Я думал, он смолчит, чтобы не было скандала: ведь он сенатор. Но ошибся. Через четыре дня меня сцапали в одном парижском ресторане. Дали три года тюрьмы. Потому-то я к вам и не пришел раньше.
Он выпил еще и продолжал, запинаясь, еле выговаривая слова:
— А теперь... папаша... папаша кюре!.. Как это забавно, когда папаша у тебя — кюре!.. Ха-ха, вы уж будьте милы с малюткой, очень милы... а то ведь малютка особенный... Он тому... старику... здоровую... право, здоровую... устроил...
Тот самый гнев, который когда-то отнял разум у аббата Вильбуа, узнавшего об измене любовницы, бушевал в нем сейчас при виде этого ужасного человека.
Он, столько раз прощавший именем бога грязные прегрешения, передаваемые шепотом в полумраке исповедален, — он чувствовал себя теперь безжалостным и беспощадным во имя самого себя и уже не взывал к помощи доброго и милосердного бога, ибо понимал, что никакой небесный или земной покров не может спасти на этом свете того, над кем стряслось такое несчастье.
Весь жар его страстного сердца, его могучей крови, притушенный служением церкви, вспыхнул теперь в необоримом негодовании против этого жалкого выродка, который был ему сыном, против этого сходства с ним самим и с матерью — с недостойной матерью, зачавшей его подобным себе, против рока, приковавшего этого негодяя к отцу, как ядро к ноге каторжника.
Он все видел, он все предвидел с внезапной ясностью; этот удар пробудил его от двадцатипятилетнего благочестивого сна и покоя.
Аббат вдруг понял, что надо говорить с гневной силой, иначе не запугаешь, не внушишь ужаса этому злодею, и, стиснув зубы от ярости, он сказал, уже не сознавая, что имеет дело с пьяным:
— Теперь вы рассказали мне все.
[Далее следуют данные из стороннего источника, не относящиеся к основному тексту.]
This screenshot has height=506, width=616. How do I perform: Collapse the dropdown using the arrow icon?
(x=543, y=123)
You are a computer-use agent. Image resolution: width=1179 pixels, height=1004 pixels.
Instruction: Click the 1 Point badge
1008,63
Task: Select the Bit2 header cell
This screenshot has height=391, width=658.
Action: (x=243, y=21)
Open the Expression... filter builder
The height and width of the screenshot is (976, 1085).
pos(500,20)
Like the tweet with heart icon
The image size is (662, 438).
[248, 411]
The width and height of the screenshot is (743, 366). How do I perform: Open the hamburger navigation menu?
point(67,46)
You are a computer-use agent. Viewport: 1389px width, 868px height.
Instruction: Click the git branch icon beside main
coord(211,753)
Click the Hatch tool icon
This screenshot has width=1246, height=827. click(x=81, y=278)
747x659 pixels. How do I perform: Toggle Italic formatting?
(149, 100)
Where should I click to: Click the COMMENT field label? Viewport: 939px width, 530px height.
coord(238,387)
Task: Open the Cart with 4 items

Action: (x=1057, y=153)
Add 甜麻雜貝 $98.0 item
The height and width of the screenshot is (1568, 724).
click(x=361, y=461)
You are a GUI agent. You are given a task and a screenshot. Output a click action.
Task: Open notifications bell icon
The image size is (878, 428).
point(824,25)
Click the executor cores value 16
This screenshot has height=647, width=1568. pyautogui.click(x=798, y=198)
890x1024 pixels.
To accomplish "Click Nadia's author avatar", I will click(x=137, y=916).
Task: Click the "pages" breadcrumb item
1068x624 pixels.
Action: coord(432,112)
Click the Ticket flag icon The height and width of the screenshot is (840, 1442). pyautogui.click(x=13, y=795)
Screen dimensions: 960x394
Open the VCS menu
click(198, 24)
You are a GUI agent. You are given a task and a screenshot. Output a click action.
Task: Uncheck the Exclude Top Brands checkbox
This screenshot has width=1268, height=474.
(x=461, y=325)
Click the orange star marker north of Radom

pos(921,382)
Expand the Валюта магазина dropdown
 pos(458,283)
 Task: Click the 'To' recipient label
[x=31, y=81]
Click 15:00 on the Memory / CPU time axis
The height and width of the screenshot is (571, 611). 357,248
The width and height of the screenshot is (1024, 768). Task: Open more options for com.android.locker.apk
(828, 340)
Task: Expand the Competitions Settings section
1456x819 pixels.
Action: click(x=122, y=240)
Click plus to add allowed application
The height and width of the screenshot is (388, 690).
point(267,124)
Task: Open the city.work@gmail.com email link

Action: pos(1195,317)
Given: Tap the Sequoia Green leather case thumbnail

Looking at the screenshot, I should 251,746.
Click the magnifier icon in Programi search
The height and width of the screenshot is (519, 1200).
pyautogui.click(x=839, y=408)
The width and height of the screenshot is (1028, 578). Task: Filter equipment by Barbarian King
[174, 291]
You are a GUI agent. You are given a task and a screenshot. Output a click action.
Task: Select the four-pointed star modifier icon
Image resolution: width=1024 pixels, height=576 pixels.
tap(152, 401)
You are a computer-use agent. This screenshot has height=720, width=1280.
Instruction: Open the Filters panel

Слушайте меня. Вы отправитесь отсюда завтра утром. Вы будете жить там, где я вам укажу, и без моего приказа никогда не покинете этого места. Я буду выплачивать вам пенсию, которой хватит вам на жизнь, но небольшую, потому что денег у меня нет. Если вы ослушаетесь хоть один раз, то всему конец, и вы будете иметь дело со мной...
Как ни отупел Филипп-Огюст от вина, но он понял угрозу, и в нем сразу проснулся преступник. Икая, он злобно пробормотал:
— Ах, папаша, так со мной обходиться не стоит!.. Ты кюре... я тебя держу в руках... Поддашься и ты, как прочие!
Аббат вскочил; старого атлета охватило непобедимое желание сгрести это чудовище, согнуть его, как прут, показать ему, что он должен будет уступить.
Приподняв стол, он двинул им в грудь сыну, крича:
— Эй! Берегись! Берегись... Я никого не боюсь...
Пьяный, теряя равновесие, качался на стуле. Чувствуя, что сейчас упадет, что он во власти священника, он с загоревшимся взглядом протянул руку к одному из двух ножей, валявшихся на скатерти. Аббат Вильбуа увидел это движение и с такой силой толкнул стол, что сын опрокинулся назад и растянулся на полу. Лампа покатилась и погасла.
Несколько мгновений пел во мраке тонкий звон столкнувшихся бокалов; потом послышалось, будто ползет по полу какое-то мягкое тело. Потом — ничего.
Как только лампа разбилась, на обоих так быстро надвинулась глубокая тьма, что они растерялись, словно случилось что-то ужасное. Пьяница, притиснутый к стене, не шевелился, а священник сидел на стуле, погруженный во мрак, в котором тонул его гнев. Опустившаяся темная завеса приглушила его возбуждение, парализовала яростный порыв души, и на него нахлынули новые мысли, черные и печальные, как эта тьма.
Наступила тишина, тягостная тишина засыпанной могилы, где ничто уже не живет и не дышит. Ни звука не доносилось извне — ни стука дальней телеги, ни собачьего лая, ни хотя бы легкого шороха ветра в ветвях.
Это длилось долго-долго, быть может, целый час. И вдруг зазвенел гонг! Он зазвенел от одного-единственного резкого, сухого и сильного удара, и за этим последовал тяжелый и характерный звук падения тела и перевернутого стула.
Маргарита была начеку и прибежала, но, открыв дверь, попятилась в ужасе перед непроницаемой тьмой. Вся дрожа, с сильно бьющимся сердцем, она тихим а задыхающимся голосом позвала:
— Господин кюре! Господин кюре!
Никто не отвечал, ничто не шевелилось.